Work instruction A —
In the fertility report, what did Amy and her husband decide to try last year?
Work instruction B —
Copy word for word the stretch of the fertility report from "Amy wasn't even" through "and gives birth.".

(Text excerpt begins)

By the time Amy met Mr. Right, she was in her mid 30's and that's where the problems begin. Experts say women see Hollywood stars having babies in their early or even late forties and think they have more time on their clock. Big mistake says fertility specialist Randal Dunn.

"I think many women have no real conception about what's available. What's the real possibility for them after age forty. I think that the think if you have enough technology, coupled with the finances, you'll always have success and that is not a true statement."

Amy wasn't even in her forties and she still couldn't get pregnant on her own. Six years of expensive fertility treatments didn't work either. Doctor Dunn says what many women don't know is that most Hollywood stars who give birth in their forties are really using another woman's egg.

"The odds even with fertility treatment in these women who are in their mid-forties is less than one percent for successful treatment using their own eggs."

Last year Amy and her husband decided to try a donated egg. She remembers when they took the home pregnancy test.

"We both quit breathing. We started shaking."

Donor eggs may be the only option for women over forty. The egg comes from a younger woman with healthier eggs and is fertilized with the sperm of the husband. The baby and mother won't share the same DNA, but the woman still carries it for nine months and gives birth.

(sound newborn crying)

Amy now has a two month old girl. I asked her if all the years of fertility treatment was worth it.

"How dare you even ask. Five years of treatment...I'd go ten. I can't believe god gave us this gift. And even in the middle of the night. I cherish it.

Ladies, the clock is ticking.

Bill Stamps, KUHF Houston Public Radio News.

(Text excerpt ends)
(Entries supplied begins)

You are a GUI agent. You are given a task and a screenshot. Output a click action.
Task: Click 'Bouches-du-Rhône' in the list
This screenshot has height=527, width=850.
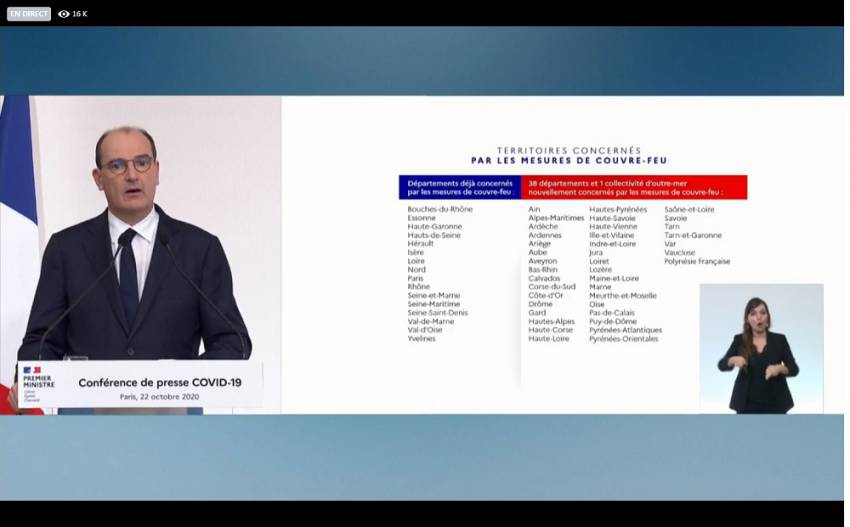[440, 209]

(Entries supplied ends)
(Entries supplied begins)

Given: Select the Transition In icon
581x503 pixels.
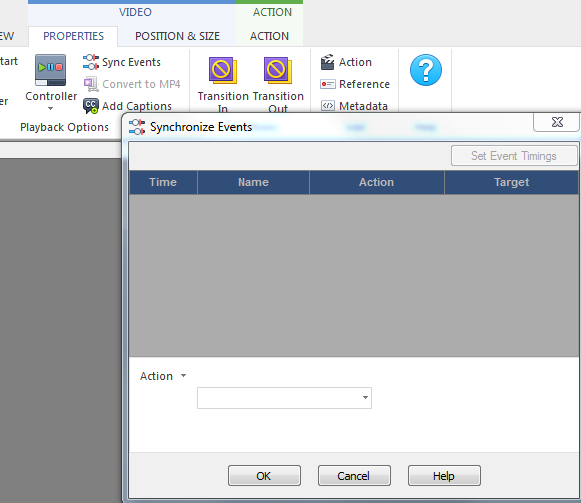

(Entries supplied ends)

Response area A —
A donated egg.

Response area B —
Amy wasn't even in her forties and she still couldn't get pregnant on her own. Six years of expensive fertility treatments didn't work either. Doctor Dunn says what many women don't know is that most Hollywood stars who give birth in their forties are really using another woman's egg.

"The odds even with fertility treatment in these women who are in their mid-forties is less than one percent for successful treatment using their own eggs."

Last year Amy and her husband decided to try a donated egg. She remembers when they took the home pregnancy test.

"We both quit breathing. We started shaking."

Donor eggs may be the only option for women over forty. The egg comes from a younger woman with healthier eggs and is fertilized with the sperm of the husband. The baby and mother won't share the same DNA, but the woman still carries it for nine months and gives birth.